Movement without touch: the life of Ian Waterman
When I first met Ian Waterman in the mid-1980s I could scarcely believe him. He claimed to have lost touch, and movement and position sense (termed proprioception) below the neck, though he could still feel pain and temperature, and his movement nerves were unaffected. Not only was I not aware of any such condition in medicine, but he had walked to the clinic and was sitting calmly as we chatted. How could his apparently normal functioning be reconciled with sensory loss which should have led to complete loss of coordination and useful movement? Tests soon showed his problem was exactly as he described it and, that when deprived of vision he was completely hopeless at moving, as expected. He had lost all automatic movement and was doing everything, instead, by attention to all aspects of movement, with vision to tell him his intentions had been successful.
For his part Ian hated doctors; he had had the condition 12 years by then and doctors had helped little. He viewed me, a young clinical neurophysiologist, with supreme suspicion. But then, having done the clinical thing, I sat down with him and asked just what it was like to live without touch and proprioception. No one had ever asked that before and Ian was intrigued.
That was the beginning of over 30 years’ collaboration. We’ve done research in labs across the United Kingdom, Europe, and the United States. It was soon clear how astute Ian was at judging research and researchers, so we do work with Ian never simply on him. He has also been the subject of a BBC documentary, been portrayed on stage, hung out with Oliver Sacks, and even flown in microgravity. Working together on the science, as well as spending long periods travelling and hanging out in hotels, restaurants, as well as the odd dive, has involved fun times as well as work. But his life has not been just research; he runs a successful business performing access audits for hotels, banks, trains, and hospitals—using his need for close attention towards movement in the built environment to his commercial advantage, as well as being the mastermind behind Pedigree Turkeys, which breeds rare types of turkeys and poultry. And he has been married three times.
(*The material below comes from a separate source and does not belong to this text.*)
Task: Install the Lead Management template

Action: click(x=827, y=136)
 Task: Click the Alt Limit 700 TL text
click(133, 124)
I wrote about his early years, learning to move again, escaping after 17 months in rehab and of his triumph over disability in 1991 in Pride and a Daily Marathon. But now, 25 years later, we wanted to explore living without touch and proprioception over four decades, as he turned 60 and as he has come to terms with his impairment in deeper ways. So we’ve sat and talked, digital recorder running, as we built up his reflections on a remarkable life. Despite living with the condition for 40 years, Ian is still as vulnerable as ever, and any reduction in mental effort towards movement, whether due to a head cold or the lights fusing, takes him back to stage one again.
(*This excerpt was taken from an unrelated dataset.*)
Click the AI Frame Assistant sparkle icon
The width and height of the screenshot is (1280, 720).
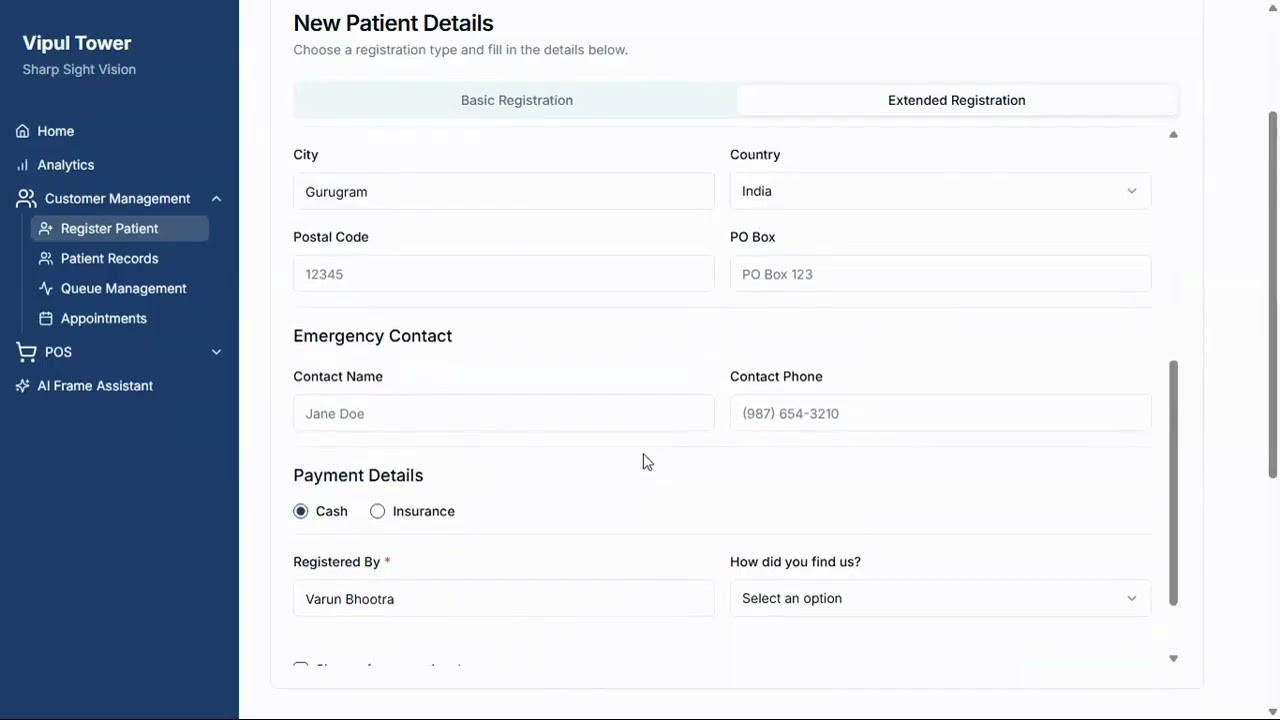click(22, 386)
We wanted to explore how the neuroscience was actually done and Ian’s contribution to the understanding of touch and proprioception. We also focussed on how he moved from being a passive participant to become an astute collaborator and even critic of neuroscience and neuroscientists. For Ian, neuroscience is not impersonal either but, rather, uncovers his tricks and strategies for living, especially when investigating his sense of intimacy without touch and his use of gesture without automatic movement.
Ian has also fascinated more than scientists. He has been a subject of vignettes in two Peter Brook plays and worked with magicians, philosophers, and choreographers—awakening them all to the importance of proprioception and its loss. To each and all, Ian has made himself available and answered questions as best he could.
We were keen to describe Ian’s life and his experiences not just during experiments but over decades. So often science dips in and leaves; living in a condition for years and decades gives a perspective and insights not to be found in shorter accounts. The great Russian neuropsychologist, Alexander Luria, did this in his narrative biographies and I have tried to do the same in my previous books on spinal cord injury and facial immobility. People live a long time with their conditions; the longer view and mature reflection are necessary, even essential, to understand how living successfully with an unusual condition evolves by subtle and creative means.